The assessment of the technical recyclability is out of the scope of this document.
2 Normative references
The following documents are referred to in the text in such a way that some or all of their content
constitutes requirements of this document. For dated references, only the edition cited applies. For
undated references, the latest edition of the referenced document (including any amendments) applies.
EN ISO 187, Paper, board and pulps — Standard atmosphere for conditioning and testing and procedure
for monitoring the atmosphere and conditioning of samples (ISO 187)
EN ISO 536, Paper and board — Determination of grammage (ISO 536)
EN ISO 638-1:2022, Paper, board, pulps and cellulosic nanomaterials — Determination of dry matter
content by oven-drying method — Part 1: Materials in solid form (ISO 638-1:2022)

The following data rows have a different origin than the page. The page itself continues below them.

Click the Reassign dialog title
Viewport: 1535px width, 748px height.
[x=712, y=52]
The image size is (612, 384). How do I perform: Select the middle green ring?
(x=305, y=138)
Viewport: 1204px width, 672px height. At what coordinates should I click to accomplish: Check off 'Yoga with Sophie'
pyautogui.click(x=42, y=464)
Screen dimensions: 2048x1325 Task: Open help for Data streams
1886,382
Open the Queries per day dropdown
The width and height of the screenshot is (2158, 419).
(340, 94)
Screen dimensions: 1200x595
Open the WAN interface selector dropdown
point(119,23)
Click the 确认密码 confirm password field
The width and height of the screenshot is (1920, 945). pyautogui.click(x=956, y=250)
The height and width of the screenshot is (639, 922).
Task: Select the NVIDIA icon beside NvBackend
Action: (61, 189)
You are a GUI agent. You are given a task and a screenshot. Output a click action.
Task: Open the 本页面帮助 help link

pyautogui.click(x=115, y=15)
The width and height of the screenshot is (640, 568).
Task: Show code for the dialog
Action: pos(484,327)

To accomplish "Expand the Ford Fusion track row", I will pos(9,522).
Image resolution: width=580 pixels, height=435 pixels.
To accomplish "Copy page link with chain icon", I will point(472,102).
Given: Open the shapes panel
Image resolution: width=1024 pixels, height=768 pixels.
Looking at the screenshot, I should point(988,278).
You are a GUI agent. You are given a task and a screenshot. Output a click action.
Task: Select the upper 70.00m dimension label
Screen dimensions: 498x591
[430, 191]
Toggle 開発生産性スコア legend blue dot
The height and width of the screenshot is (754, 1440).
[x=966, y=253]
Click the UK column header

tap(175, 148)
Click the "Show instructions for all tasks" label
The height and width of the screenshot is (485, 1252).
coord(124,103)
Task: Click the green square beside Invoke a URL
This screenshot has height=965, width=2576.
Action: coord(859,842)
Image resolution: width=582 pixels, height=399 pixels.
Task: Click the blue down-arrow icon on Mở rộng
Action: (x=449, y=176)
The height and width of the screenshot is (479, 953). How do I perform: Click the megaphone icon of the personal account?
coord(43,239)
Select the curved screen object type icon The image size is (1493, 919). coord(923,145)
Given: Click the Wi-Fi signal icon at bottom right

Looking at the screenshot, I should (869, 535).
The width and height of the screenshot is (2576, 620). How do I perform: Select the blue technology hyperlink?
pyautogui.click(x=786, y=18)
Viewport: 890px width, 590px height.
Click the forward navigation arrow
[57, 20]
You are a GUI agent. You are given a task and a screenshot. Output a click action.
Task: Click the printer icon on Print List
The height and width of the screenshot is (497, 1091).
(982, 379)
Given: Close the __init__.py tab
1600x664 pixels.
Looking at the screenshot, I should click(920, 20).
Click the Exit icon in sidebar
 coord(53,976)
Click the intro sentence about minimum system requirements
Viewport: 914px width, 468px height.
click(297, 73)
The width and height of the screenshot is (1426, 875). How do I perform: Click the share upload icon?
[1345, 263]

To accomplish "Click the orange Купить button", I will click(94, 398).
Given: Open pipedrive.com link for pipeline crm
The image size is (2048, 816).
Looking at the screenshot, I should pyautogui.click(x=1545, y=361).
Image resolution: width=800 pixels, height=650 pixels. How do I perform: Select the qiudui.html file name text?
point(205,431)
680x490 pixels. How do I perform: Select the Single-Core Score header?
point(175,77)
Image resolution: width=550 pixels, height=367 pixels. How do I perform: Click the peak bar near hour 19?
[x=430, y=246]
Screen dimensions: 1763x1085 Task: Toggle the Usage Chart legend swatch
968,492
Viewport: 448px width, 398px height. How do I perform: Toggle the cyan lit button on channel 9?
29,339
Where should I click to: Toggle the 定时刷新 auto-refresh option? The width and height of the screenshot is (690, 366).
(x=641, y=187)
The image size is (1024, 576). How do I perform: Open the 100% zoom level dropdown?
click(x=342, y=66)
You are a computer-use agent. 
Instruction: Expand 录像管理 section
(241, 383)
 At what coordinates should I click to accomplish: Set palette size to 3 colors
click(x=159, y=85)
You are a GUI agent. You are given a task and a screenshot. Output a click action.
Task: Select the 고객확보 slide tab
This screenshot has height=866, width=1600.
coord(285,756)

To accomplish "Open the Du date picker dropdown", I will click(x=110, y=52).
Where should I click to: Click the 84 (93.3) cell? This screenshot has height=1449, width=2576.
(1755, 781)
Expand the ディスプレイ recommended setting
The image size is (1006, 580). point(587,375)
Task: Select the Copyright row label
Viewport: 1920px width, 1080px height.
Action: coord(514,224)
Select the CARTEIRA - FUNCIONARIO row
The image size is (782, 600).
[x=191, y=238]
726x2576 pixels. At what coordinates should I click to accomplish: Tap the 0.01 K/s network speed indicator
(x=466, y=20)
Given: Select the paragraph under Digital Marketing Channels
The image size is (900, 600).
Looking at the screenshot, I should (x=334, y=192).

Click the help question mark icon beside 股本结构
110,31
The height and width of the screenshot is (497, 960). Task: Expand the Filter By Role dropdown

EN ISO 1924-3, Paper and board — Determination of tensile properties — Part 3: Constant rate of
elongation method (100 mm/min)
EN ISO 5269-2, Pulps — Preparation of laboratory sheets for physical testing — Part 2: Rapid-Köthen
method (ISO 5269-2)
EN ISO 13130, Laboratory glassware — Desiccators (ISO 13130)
ISO 1762, Paper, board, pulps and cellulose nanomaterials — Determination of residue (ash content) on
ignition at 525 °C
ISO 3310-1, Test sieves — Technical requirements and testing — Part 1: Test sieves of metal wire cloth
TAPPI/ANSI T275, Pulps — Screening of pulp (Somerville-type equipment)
3 Terms and definitions
For the purposes of this document, the following terms and definitions apply.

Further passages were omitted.